TEXT TO READ –
China’s third city, Guangzhou is a scintillating metropolis of 18 million people whose attractions include the presence of humanity from all over the world. 37 Kenyan business people, customers of the Co-operative Bank recently joined that medley that includes large numbers of black Africans to sample among other things, Chinese infrastructural and commercial prowess.
The bank’s director of retail and business Mr Arthur Muchangi who led the group of investors drawn from various sectors said exchange visits between Kenyan and Chinese entrepreneurs would boost trade between the two nations. He said Kenya needed cheap industrial products from China as much as the latter needed coffee, tea, flowers and other agricultural produce on offer for the export market.
Kenya’s Deputy Head of mission at the embassy in Beijing Mr Edward Kimani who welcomed the Kenyans on behalf of Ambassador Michael Kinyanjui said Guangzhou was poised to host a Kenyan consulate alongside China’s financial capital, Shanghai.
Mr Kimani advocated for joint ventures with Chinese industrialists to create products with the tag ‘made in Kenya’.
“It would be better to have Chinese products made in Kenya as that reduces cost and helps create the much sought after employment,” said Mr Kimani.

JOBS –
• a. In the Guangzhou trade visit article, who led the group of Kenyan investors?
• b. Extend the Guangzhou trade visit article, picking up right after its final sentence.
The entries that come next are separate material and are not part of the Guangzhou trade visit article.

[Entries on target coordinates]

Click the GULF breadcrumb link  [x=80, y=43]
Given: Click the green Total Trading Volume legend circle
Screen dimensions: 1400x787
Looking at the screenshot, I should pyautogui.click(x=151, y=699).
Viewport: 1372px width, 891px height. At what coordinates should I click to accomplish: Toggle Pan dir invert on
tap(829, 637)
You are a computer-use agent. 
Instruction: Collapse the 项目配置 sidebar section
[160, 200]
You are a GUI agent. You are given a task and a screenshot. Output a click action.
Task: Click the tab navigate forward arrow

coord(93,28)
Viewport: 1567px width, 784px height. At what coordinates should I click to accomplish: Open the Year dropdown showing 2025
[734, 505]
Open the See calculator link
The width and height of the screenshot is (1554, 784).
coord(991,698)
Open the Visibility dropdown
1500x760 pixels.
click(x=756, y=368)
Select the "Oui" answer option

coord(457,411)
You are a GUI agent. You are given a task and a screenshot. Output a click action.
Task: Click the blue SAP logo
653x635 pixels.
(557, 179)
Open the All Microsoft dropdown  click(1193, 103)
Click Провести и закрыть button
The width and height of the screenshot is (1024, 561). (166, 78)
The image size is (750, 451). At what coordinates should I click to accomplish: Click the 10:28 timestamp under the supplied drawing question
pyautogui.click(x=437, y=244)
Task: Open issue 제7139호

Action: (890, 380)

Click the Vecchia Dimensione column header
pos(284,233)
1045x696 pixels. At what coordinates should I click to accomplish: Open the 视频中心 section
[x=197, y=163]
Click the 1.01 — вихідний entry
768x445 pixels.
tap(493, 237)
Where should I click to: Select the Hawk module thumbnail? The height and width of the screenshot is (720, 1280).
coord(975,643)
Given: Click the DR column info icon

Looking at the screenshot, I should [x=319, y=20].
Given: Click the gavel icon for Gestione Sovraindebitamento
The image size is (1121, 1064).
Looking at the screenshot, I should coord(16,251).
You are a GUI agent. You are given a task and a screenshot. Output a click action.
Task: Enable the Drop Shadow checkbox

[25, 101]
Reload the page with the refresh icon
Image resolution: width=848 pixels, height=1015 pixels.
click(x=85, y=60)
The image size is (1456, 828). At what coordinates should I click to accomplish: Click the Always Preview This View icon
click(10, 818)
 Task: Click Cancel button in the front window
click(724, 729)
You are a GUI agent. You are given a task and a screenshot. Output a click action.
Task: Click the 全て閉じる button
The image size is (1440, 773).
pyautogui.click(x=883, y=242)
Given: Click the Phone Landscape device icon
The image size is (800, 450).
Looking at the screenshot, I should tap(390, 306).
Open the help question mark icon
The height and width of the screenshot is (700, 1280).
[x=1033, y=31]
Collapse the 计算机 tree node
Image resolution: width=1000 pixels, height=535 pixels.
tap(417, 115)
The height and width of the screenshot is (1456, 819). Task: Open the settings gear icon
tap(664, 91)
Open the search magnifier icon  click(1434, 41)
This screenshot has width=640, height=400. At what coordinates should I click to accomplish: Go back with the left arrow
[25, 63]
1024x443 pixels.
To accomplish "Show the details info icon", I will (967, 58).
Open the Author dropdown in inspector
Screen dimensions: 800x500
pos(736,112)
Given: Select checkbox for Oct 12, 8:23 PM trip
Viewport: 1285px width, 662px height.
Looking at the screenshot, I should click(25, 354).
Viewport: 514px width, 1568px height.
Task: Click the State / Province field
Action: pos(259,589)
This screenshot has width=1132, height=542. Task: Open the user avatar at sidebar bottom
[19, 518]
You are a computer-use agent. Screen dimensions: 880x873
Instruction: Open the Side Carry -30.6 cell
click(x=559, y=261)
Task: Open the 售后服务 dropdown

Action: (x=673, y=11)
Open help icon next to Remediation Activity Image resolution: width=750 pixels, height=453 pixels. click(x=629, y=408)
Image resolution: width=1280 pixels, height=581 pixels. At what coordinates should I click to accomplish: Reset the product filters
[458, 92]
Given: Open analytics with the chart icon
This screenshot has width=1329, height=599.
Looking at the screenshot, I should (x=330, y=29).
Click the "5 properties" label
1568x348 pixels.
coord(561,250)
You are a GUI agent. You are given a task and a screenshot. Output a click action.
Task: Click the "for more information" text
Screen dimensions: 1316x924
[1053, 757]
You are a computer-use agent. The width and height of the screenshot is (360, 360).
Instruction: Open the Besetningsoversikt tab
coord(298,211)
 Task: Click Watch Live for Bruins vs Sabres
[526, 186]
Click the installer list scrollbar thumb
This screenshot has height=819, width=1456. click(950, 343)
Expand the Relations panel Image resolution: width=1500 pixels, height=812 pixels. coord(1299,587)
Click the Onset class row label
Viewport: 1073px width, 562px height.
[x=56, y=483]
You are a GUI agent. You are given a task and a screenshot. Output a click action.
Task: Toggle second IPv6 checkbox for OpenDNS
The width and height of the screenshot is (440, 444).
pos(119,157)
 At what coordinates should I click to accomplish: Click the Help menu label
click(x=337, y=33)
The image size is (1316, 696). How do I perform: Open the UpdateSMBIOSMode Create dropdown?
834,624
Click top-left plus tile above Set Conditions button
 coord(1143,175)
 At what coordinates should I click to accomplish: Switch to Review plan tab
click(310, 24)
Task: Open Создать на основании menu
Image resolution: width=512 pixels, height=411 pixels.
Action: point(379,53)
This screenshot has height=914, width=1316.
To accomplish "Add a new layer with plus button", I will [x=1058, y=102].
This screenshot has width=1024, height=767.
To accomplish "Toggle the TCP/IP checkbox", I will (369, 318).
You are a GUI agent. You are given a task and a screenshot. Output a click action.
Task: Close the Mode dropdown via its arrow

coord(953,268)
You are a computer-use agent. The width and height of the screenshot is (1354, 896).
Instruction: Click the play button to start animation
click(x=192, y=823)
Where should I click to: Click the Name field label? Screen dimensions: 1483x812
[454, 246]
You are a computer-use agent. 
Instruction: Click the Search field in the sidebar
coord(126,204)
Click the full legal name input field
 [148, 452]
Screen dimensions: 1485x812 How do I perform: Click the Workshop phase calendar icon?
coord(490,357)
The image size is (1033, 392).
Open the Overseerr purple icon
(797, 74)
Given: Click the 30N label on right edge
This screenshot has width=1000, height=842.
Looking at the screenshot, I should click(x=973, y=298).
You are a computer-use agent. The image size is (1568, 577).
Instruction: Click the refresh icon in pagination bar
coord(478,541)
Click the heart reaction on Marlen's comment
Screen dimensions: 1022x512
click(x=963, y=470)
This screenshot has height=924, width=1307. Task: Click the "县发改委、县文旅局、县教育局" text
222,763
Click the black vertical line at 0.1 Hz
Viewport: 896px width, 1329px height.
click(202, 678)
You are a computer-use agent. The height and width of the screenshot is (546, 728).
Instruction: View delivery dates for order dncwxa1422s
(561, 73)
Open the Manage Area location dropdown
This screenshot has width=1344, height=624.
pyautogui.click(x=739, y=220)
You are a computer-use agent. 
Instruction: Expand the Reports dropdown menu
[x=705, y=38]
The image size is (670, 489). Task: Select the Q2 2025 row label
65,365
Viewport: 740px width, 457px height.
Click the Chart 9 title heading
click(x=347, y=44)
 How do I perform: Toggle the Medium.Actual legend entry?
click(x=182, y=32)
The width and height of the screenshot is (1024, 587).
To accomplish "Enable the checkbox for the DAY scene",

ANSWERS FOR THE TASKS –
• a. Mr Arthur Muchangi, the Co-operative Bank's director of retail and business, led the group.

• b.
The maiden trip was facilitated by FCM travel solutions whose Managing Director Mr Hamisi Hassan urged other institutions to emulate the bank in organizing exposure trips for their clientele.
Kenyans whose itinerary included a two day visit to the annual Canton fair (China Import and Export fair) that twice a year attracts over 24,000 of China’s best foreign trade companies relished attractions of the city traversed by the expansive Pearl River
Oh, how we wished Nairobi would be nearly as clean and orderly with flowery scenes at every turn! We learnt that Guangzhou’s is also known as Huacheng, Cantonese for ‘City of Flowers’.
Those visiting for the first time saw the mega city’s innumerous shopping centres and markets specializing in almost everything made in China and elsewhere that attract buyers from all over the world. The Canton fair is a reflection of that specialization.
The Pearl River (Zhujiang in Cantonese) that snakes through the city en route to the South China Sea was a shocker by its sheer size, with a width rivalling the tip of Winam Gulf at Kisumu.
The river is alive with fish and other marine creatures as opposed to the lifeless, smelly sewerage that is the Nairobi River. Many in our midst could not help asking our Chinese hosts how they had managed to keep the river alive to which they answered “patriotism, discipline and determination”. Attractive bridges span across the river, enhancing the city’s beauty. Those who know Kisumu could not help thinking of how attractive the lake side city it would be with such bridges.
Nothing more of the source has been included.